- _EXTRACT TO READ_
We’ve heard it all our lives, a good night’s sleep is at least 8 hours, 8 continuous hours. Although it’s not uncommon for people to wake up in the middle of the night for a while, when that happens, it’s very likely to be categorised as insomnia. But what if that were a perfectly fine way of resting? What if taking a break in your night’s sleep were, in fact, the norm?
Several historians, psychiatrists and neuroscientists are arguing that, in pre-industrial times, people regularly woke up for 1-2 hours in the middle of the night. Instead of staying in bed, waiting to fall back asleep, they got up, did some sort of activity, then went back to sleep later for another few hours.
Roger Ekirch, a professor of history at Virginia Tech who researches segmented sleep and wrote “At Day’s Close: Night in Times Past” on the subject, found evidence as early as Ancient Greece of “first” and “second sleeps”. Homer’s “Odyssey” records such instances as far back as late 8th to early 7th century BC. “The references were stated as if segmented sleep was utterly natural and did not need to be explained”, Ekirch said.

- _EXERCISE SET_
1 - According to the passage on segmented sleep, how long did people in pre-industrial times regularly wake up in the middle of the night?
2 - Write a continuation of the passage on segmented sleep, beginning after its final sentence.
The rows after this have nothing to do with the passage on segmented sleep.

- _INFORMATION SHOWN_
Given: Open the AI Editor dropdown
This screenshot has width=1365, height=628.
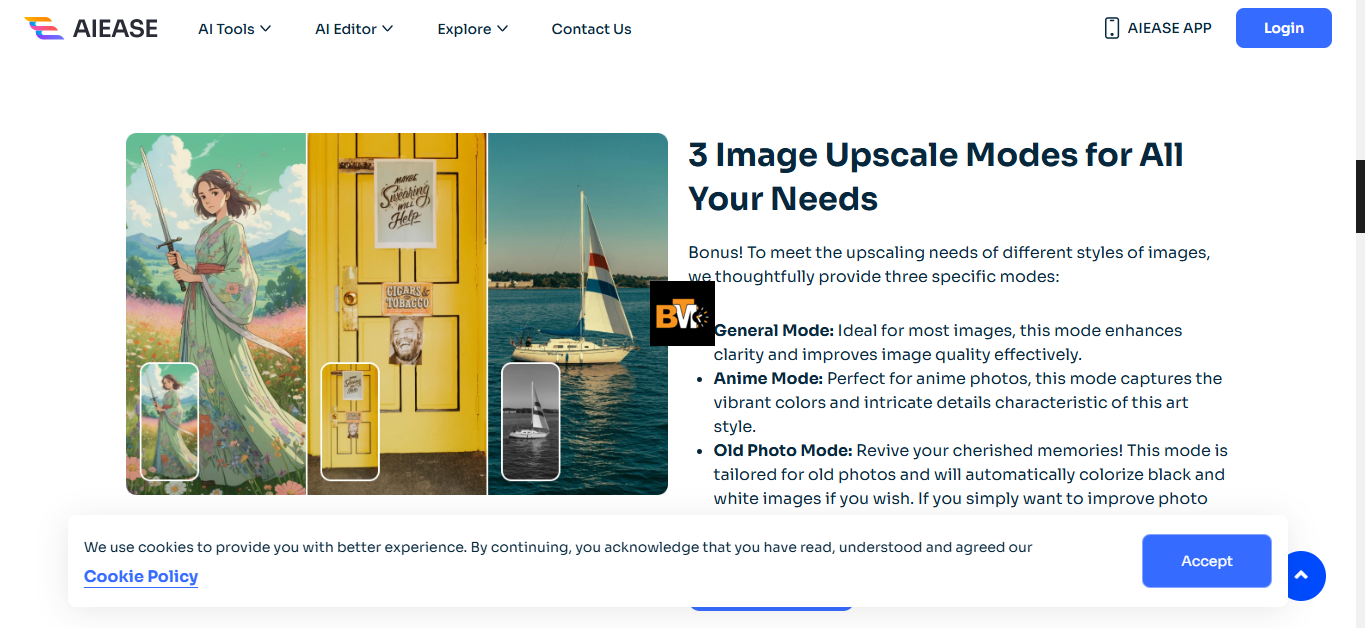Looking at the screenshot, I should tap(354, 29).
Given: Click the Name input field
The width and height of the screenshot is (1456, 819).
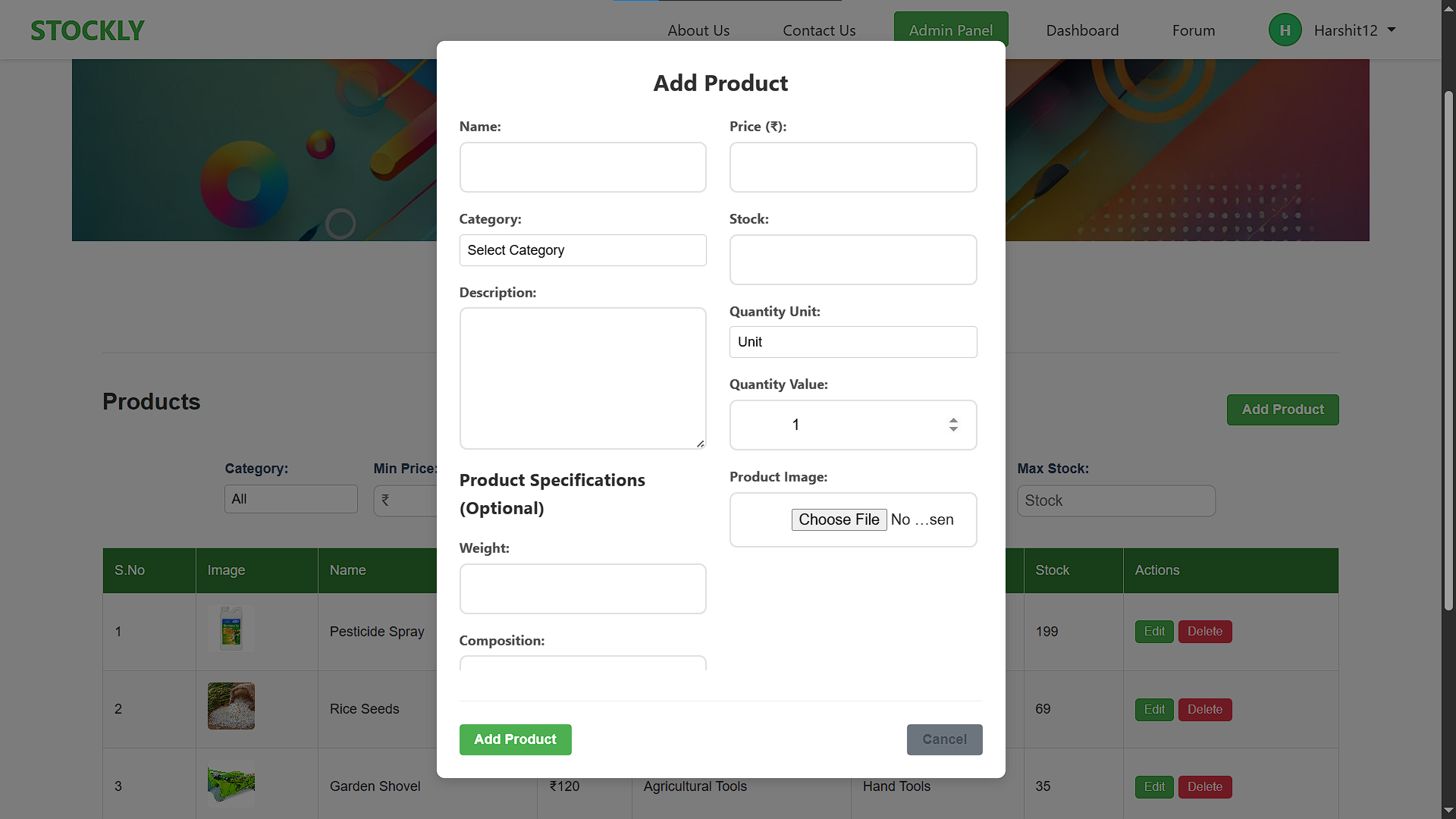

- _RESPONSES_
1 - For one to two hours.

2 -
He argues that, in pre-industrial times, people went to bed earlier, at sundown, slept for several hours and woke up sometime after midnight for meditation, sex and socialisation before returning to sleep for a few more hours. According to him, the shift to one continuous sleep per night was fostered by the emergence of electricity and, implicitly, artificial light allowing people to work into the later hours of the evening, and alarm clocks, waking people up regardless of sunrise.
Thomas Wehr, a psychiatrist and scientist emeritus of the US National Institute of Mental Health, also found in a 1992 study that, isolated form mundane activities, people would naturally shift to segmented sleep cycles. Participants to the study spent 14 hours a day in a dark room. After a while, most of them went to sleep early in the evening, woke up at some point during the night, then fell back asleep before early morning. “On average, for the whole group, it was bimodal”, Wehr explained. “The average pattern was very similar to sleep in some diurnal, day-active animals like panthers.”
According to a chapter on the “Evolution, Chronobiology, and Functions of Polyphasic and Ultrashort Sleep” in “Why we nap”, humans and primates are among the minority mammal species that mainly sleep in one go. The authors found that over 86% of mammals, including dogs, rodents, hedgehogs and even certain whales, have polyphasic (in several stages) sleeps.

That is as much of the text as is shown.